BlurHashMuziek

Kan je je favoriete playlist in DNA opslaan?

Misschien lukt dat straks wel. Genetici en computerwetenschappers sloegen de handen in elkaar en ontdekten het potentieel van ons genetisch materiaal als digitale opslagwijze.

De miljarden dingen die wij op het internet doen, produceren data. Veel data. Om al die data, van nu en in de toekomst, op te slaan, zullen we steeds meer magnetische tape, harde schijven en flash-geheugen nodig hebben. Om nog maar te zwijgen over de vele extra datacenters en magazijnen die dan nodig zijn om al die opslagmedia te bewaren. Het klinkt zowel technisch als economisch onhaalbaar. Daarom zoeken wetenschappers naar andere-en-betere opslagmanieren.

DNA the rescue

De oplossing voor ons opslagprobleem zou weleens kunnen liggen in ons DNA. Dat wordt immers ook wel het ​“oudste opslagapparaat van de natuur” genoemd: het bevat alle informatie die nodig is om een organisme te bouwen en te onderhouden.

In elk van onze meer dan 30 biljoen cellen zit DNA. Dat slaat telkens karakters op, verpakt als basenparen. Elke menselijke cel bevat zo’n 3 miljard basenparen. Gigantisch veel dus! Maar in ons lichaam wordt dat gigantische volume opgeslagen op slechts een deeltje van elke cel, namelijk in de celkern. Mooi compact, dus.

Eén schoendoos aan data

DNA gaat ook nog eens ontzettend lang mee. Het heeft een halfwaardetijd van 521 jaar – of anders gezegd: het duurt zo’n vijf eeuwen voordat de helft van de gegevens versleten is. Al kan het onder de juiste omstandigheden wel honderdduizenden jaren overleven. Dat weten we omdat we al DNA van neanderthalers (+/- 400.000 jaar oud), een paard uit de oertijd (+/- 700.000 jaar oud), en zelfs mammoeten (+/- 1,2 miljoen jaar oud) hebben teruggevonden én het konden reconstrueren.

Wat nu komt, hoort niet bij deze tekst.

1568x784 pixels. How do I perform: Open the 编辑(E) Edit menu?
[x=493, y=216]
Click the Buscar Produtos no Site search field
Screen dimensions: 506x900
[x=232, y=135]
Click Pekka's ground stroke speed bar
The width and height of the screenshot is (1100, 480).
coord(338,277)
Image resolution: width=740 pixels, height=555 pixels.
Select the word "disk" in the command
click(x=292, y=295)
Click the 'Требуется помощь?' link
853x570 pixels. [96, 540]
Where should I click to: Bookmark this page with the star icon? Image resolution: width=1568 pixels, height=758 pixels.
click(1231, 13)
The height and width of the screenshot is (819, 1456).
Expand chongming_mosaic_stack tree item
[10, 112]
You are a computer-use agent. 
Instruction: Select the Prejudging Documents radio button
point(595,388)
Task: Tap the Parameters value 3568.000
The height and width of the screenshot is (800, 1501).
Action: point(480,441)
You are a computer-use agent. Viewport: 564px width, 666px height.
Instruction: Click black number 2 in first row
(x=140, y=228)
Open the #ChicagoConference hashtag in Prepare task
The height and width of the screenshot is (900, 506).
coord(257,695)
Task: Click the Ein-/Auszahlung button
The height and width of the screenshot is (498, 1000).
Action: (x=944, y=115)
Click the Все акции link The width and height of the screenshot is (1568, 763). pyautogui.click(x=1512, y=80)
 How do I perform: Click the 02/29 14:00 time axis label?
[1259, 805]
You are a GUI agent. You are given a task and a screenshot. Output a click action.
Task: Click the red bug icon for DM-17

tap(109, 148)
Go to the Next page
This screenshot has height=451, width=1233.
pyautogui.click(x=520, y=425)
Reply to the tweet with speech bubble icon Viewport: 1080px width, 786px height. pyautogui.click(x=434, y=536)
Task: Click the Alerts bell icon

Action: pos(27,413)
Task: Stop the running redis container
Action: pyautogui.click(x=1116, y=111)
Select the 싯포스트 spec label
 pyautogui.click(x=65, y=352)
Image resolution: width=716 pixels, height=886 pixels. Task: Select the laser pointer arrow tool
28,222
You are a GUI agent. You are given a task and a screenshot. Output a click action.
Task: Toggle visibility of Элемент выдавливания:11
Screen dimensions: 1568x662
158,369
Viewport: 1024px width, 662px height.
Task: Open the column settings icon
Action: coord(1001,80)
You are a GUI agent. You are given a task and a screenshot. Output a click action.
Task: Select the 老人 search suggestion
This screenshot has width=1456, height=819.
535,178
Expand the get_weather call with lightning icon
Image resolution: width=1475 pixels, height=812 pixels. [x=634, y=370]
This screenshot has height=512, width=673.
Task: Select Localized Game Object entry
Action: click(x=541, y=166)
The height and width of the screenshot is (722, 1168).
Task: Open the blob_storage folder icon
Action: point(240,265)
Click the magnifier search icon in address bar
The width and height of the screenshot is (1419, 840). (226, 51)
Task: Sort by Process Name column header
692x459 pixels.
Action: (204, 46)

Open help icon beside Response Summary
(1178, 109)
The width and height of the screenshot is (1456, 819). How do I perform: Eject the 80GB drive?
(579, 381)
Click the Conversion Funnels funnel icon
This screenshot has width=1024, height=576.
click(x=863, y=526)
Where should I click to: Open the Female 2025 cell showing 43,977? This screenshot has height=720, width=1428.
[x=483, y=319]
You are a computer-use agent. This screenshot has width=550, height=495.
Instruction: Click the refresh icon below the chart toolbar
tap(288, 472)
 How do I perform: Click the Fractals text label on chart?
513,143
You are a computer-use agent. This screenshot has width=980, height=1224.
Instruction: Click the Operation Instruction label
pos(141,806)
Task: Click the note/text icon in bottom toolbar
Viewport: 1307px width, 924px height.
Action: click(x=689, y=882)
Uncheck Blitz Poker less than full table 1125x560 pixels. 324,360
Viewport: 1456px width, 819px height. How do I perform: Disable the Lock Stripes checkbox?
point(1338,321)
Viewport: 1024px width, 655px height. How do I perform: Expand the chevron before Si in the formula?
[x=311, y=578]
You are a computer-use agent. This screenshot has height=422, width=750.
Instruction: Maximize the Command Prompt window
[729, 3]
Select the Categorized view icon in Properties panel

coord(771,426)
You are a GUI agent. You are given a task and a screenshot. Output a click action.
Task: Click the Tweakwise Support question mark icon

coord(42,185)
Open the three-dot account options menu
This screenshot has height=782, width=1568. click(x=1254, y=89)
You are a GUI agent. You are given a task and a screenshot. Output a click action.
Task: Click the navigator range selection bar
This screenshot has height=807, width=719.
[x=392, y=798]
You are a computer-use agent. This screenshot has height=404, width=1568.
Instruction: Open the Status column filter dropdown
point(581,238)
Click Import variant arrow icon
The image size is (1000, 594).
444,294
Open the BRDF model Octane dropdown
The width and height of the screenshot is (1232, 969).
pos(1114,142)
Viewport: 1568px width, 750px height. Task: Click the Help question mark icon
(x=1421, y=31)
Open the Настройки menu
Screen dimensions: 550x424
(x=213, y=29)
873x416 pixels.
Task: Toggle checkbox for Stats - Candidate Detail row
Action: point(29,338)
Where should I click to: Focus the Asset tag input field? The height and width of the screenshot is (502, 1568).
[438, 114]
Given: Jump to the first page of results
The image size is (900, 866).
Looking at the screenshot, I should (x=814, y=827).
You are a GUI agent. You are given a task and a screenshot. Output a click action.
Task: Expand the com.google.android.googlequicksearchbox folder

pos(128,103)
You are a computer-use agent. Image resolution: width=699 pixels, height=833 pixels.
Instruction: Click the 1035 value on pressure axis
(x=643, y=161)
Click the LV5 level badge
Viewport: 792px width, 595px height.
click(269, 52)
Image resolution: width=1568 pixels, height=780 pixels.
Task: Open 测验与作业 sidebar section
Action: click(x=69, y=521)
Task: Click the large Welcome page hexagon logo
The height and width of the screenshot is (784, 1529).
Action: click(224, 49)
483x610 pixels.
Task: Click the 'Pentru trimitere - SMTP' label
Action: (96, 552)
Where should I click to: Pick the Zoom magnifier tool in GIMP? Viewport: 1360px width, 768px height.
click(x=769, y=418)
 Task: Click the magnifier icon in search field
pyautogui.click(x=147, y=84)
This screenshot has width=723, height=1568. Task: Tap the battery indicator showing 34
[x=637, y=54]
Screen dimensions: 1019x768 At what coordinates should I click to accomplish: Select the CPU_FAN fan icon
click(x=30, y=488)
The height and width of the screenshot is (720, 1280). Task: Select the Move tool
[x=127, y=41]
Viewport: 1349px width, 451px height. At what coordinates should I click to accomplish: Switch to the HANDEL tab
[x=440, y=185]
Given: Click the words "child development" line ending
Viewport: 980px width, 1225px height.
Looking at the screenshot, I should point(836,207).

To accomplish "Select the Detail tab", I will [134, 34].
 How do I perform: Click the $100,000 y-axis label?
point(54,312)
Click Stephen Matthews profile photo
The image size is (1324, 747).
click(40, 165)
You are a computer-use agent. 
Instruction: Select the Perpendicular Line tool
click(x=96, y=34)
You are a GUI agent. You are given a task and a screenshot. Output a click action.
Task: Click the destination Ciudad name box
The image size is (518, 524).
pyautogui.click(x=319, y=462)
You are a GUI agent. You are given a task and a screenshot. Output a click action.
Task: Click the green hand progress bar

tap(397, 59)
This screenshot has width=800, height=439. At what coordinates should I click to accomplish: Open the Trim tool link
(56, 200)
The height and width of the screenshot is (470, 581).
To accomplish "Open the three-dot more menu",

Om maar te zeggen: DNA heeft het potentieel om héél veel info op héél weinig plaats héél lang op te slaan. Als we erin slagen om gegevens op DNA op te slaan, dan zou volgens sommigen alle informatie uit één datacentrum makkelijk in één schoendoos passen, die we zelfs over 100 jaar nog kunnen raadplegen.

Hoe doen we dat?

We weten dat alles wat er in een computer gebeurt binair is (0’en & 1’en), en dat DNA bestaat uit vier basen (A, T, C & G). Dat betekent dus dat we alle binaire waarden kunnen vertalen naar een ​‘basen-code’, bijvoorbeeld A = 00, T = 11, C = 01 en G = 10. Een binaire code als ​‘110001010010 ’ wordt dan TACCAG.

Is die ​‘vertaling’ gebeurd? Dan kan je in het labo de basen ​‘uitprinten’ om zo synthetisch DNA te vormen. Vervolgens kan je dat veilig bewaren (in reageerbuisjes, op glasplaatjes,…) om het dan later weer boven te halen en om te zetten naar de originele binaire waarden, zodat een computer het opnieuw kan verwerken.

Lukt dat ook echt?

Een tijdje terug sloegen wetenschappers erin om het muzieknummer ​‘Smoke on the Water’ van Deep Purple op te slaan in kunstmatige DNA-strengen. Die strengen zouden met 100% nauwkeurigheid zijn teruggelezen.

Maar, niet te enthousiast, we zijn er nog niet helemaal. Hoewel de strengen met succes correct kunnen worden gelezen, is de volgende uitdaging voor biotechnici om er alleen enkele specifieke stukjes informatie – zoals de solo – in terug te vinden. En dan zijn er ook nog de nadelen van de huidige DNA-synthese: het is een traag proces en nog erg duur.

Maar — zoals bij alle technologieën — zal dit proces alleen maar goedkoper en sneller worden naarmate we meer onderzoek doen en meer technologische vooruitgang boeken. Wij zetten alvast een schoendoos apart!